_Stored entries:_

——————————

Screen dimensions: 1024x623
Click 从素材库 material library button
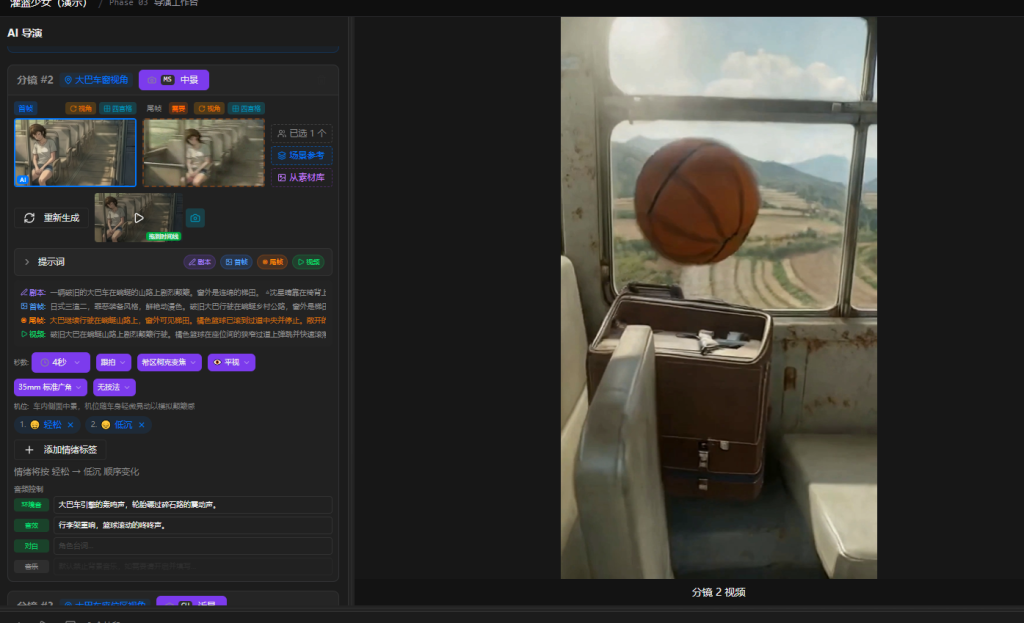tap(302, 178)
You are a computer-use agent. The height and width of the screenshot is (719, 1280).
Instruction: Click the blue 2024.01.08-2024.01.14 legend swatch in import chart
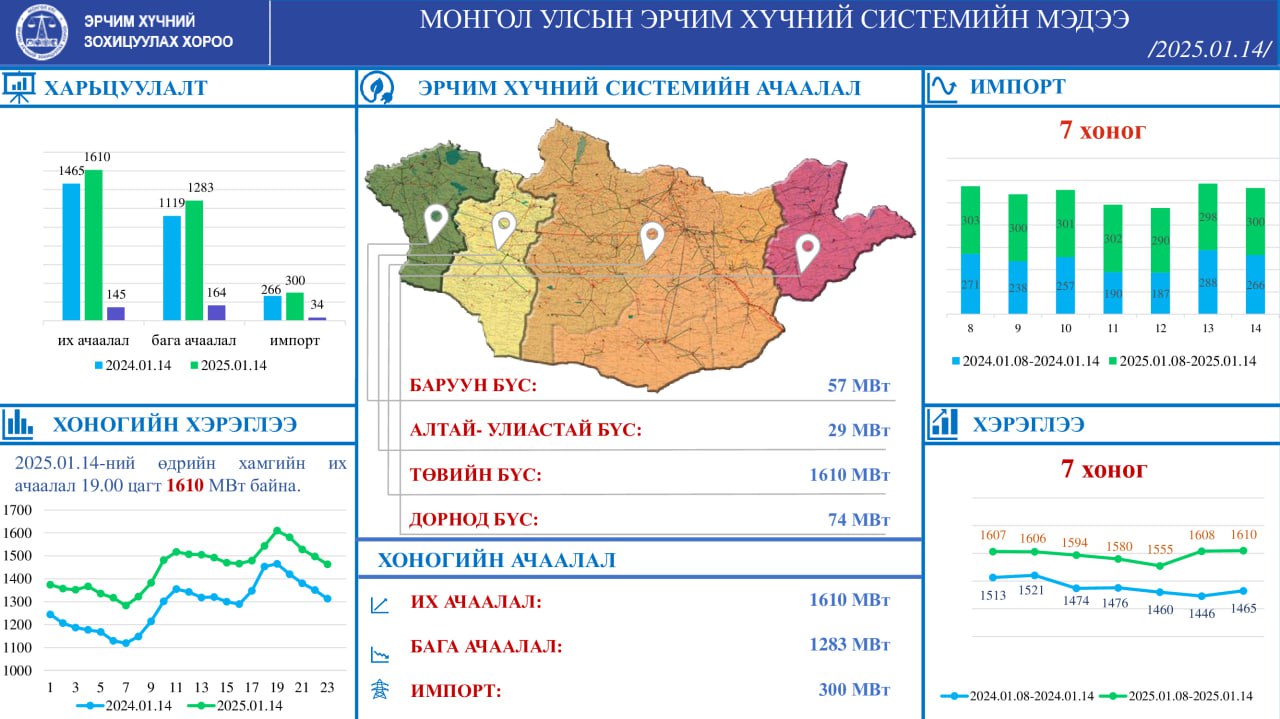click(954, 361)
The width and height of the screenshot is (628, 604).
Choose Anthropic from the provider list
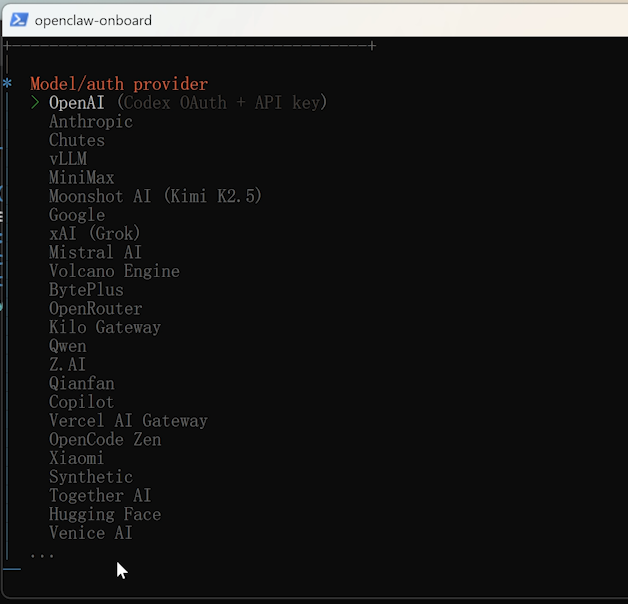click(x=91, y=122)

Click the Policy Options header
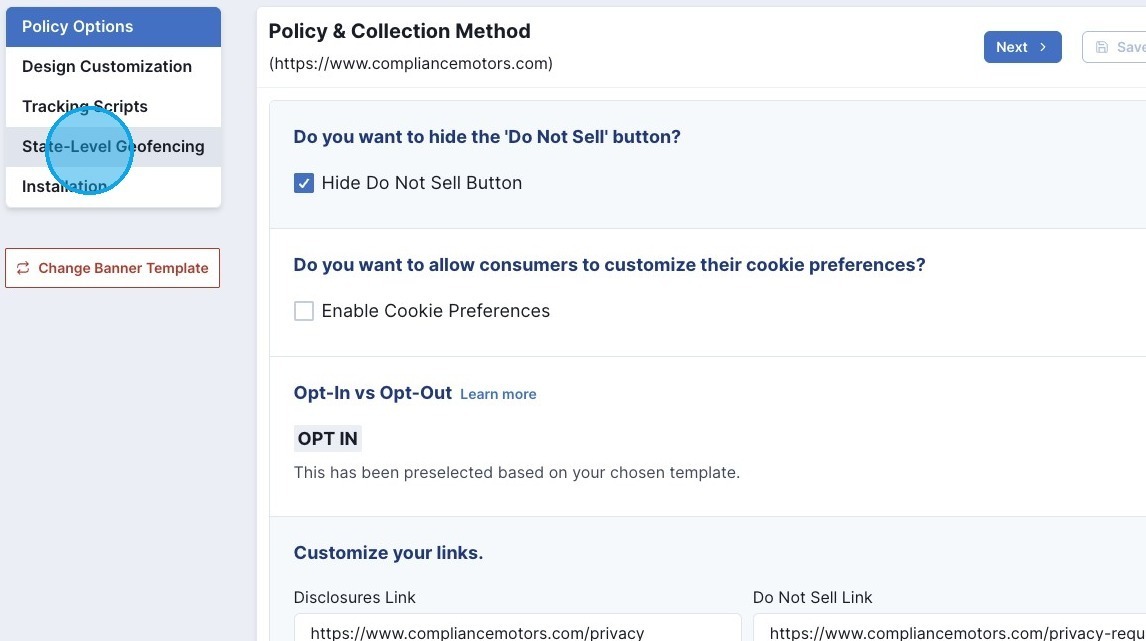(77, 26)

——————————

_GIVEN REQUEST:_ Write out all the data above again with "provider list" swapped for "vendor list" and nothing else changed. Leave the pictures out.

_SOLUTION TO THIS PROBLEM:_
Screen dimensions: 1024x623
Click 从素材库 material library button
tap(302, 178)
You are a computer-use agent. The height and width of the screenshot is (719, 1280).
Instruction: Click the blue 2024.01.08-2024.01.14 legend swatch in import chart
click(954, 361)
The width and height of the screenshot is (628, 604).
Choose Anthropic from the vendor list
click(x=91, y=122)

Click the Policy Options header
(77, 26)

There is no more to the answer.